20.03.14 - Aziza Chaouni presents a 2014 TED Talk on her efforts to uncover the Fez River in Morocco
Assistant Professor Aziza Chaouni presented a TED Talk on March 17th at the Vancouver Convention Centre. The civil engineer and architect who focuses on creating sustainable, built environments in the developing world, spoke about her work to uncover the once-polluted Fez River that runs through her hometown of Medina, the walled inner-city in the capital of Fez, Morocco. The project addressed the ecology of the river as well as social and economic concerns of the city.
Chaouni’s talk was covered in The Vancouver Sun.
She convinced the city’s engineers and politicians that uncovering the ancient river, cleaning it of trash and removing parking lots that had usurped the old pedestrian walkways along the river banks, would vastly improve the lives of the Medina’s residents.
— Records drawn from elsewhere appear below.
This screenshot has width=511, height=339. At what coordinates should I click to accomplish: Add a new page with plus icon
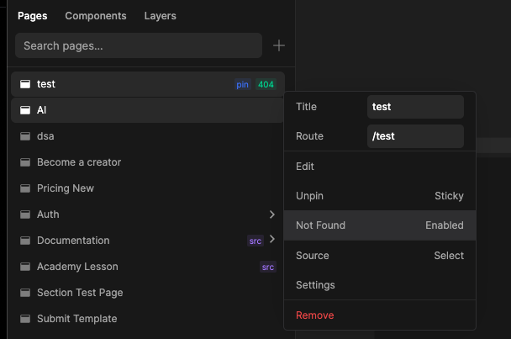(279, 45)
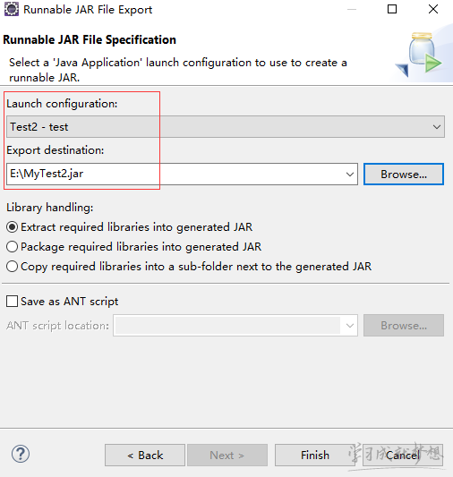Maximize the Runnable JAR File Export window
The height and width of the screenshot is (477, 453).
[x=392, y=9]
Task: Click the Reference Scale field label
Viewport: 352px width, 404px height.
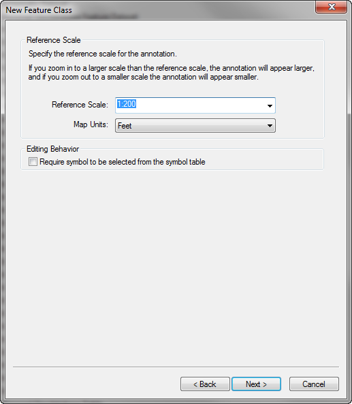Action: click(80, 105)
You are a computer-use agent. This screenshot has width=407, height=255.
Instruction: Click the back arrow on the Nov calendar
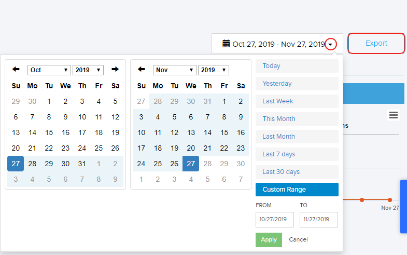click(x=142, y=70)
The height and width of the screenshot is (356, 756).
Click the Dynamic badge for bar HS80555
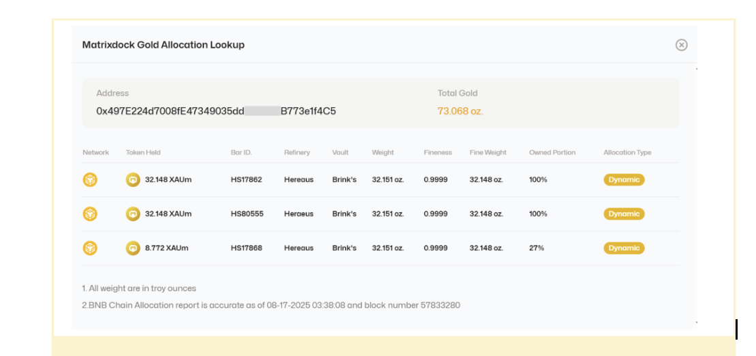[623, 214]
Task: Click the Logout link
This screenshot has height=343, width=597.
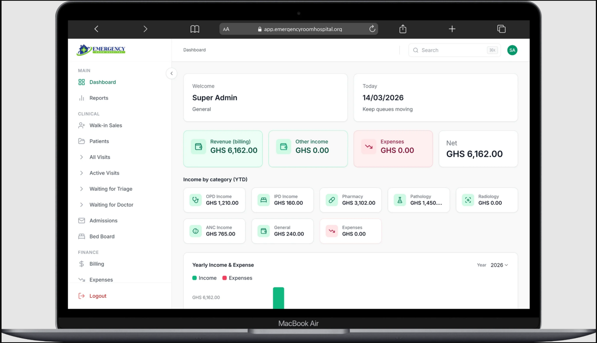Action: pyautogui.click(x=97, y=296)
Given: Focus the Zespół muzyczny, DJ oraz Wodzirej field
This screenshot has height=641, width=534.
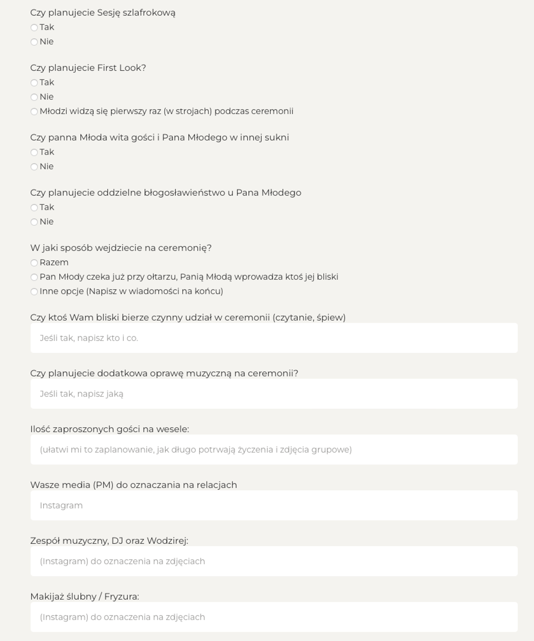Looking at the screenshot, I should coord(274,561).
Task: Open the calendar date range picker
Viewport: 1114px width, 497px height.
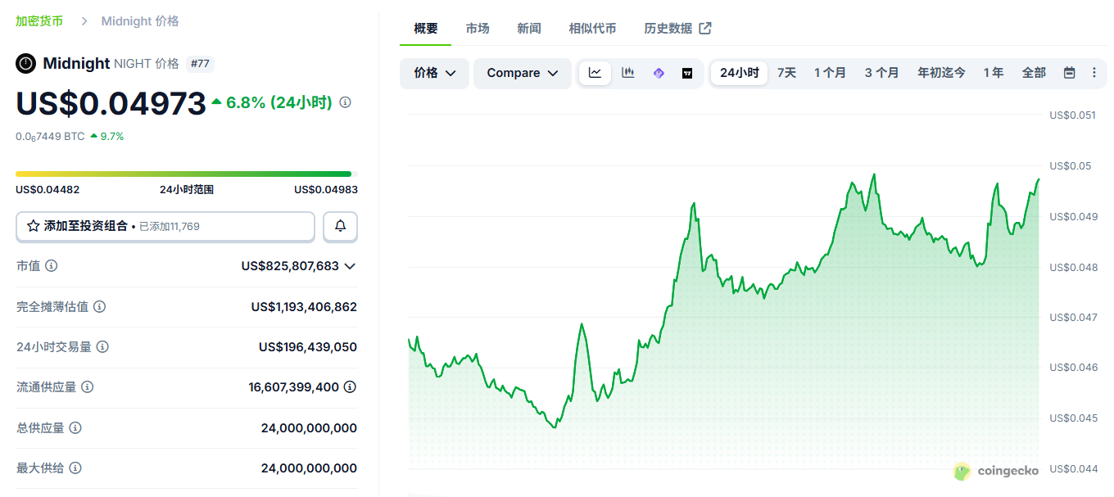Action: [1069, 73]
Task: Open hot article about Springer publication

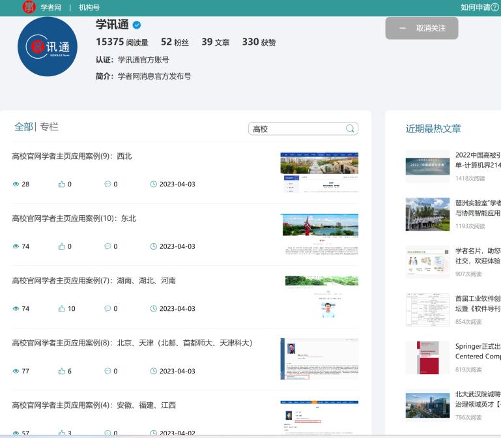Action: click(478, 351)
You would have to study the long history of Fez, with its colonial French overtones, to understand how the city, now a UNESCO World Heritage Site, had become so polluted and car-driven.
Chaouni said in an interview that it dismayed her that in the Medina there are absolutely no parks.
“My grandmother can remember that there once were orchards between the city and the walls, and on Fridays, which were holidays, she and her family would go and picnic in the orchards,” she said. “Today that is all gone. Do you know that in the Medina, there are zero parks, and yet there is a population of 50,000 children?”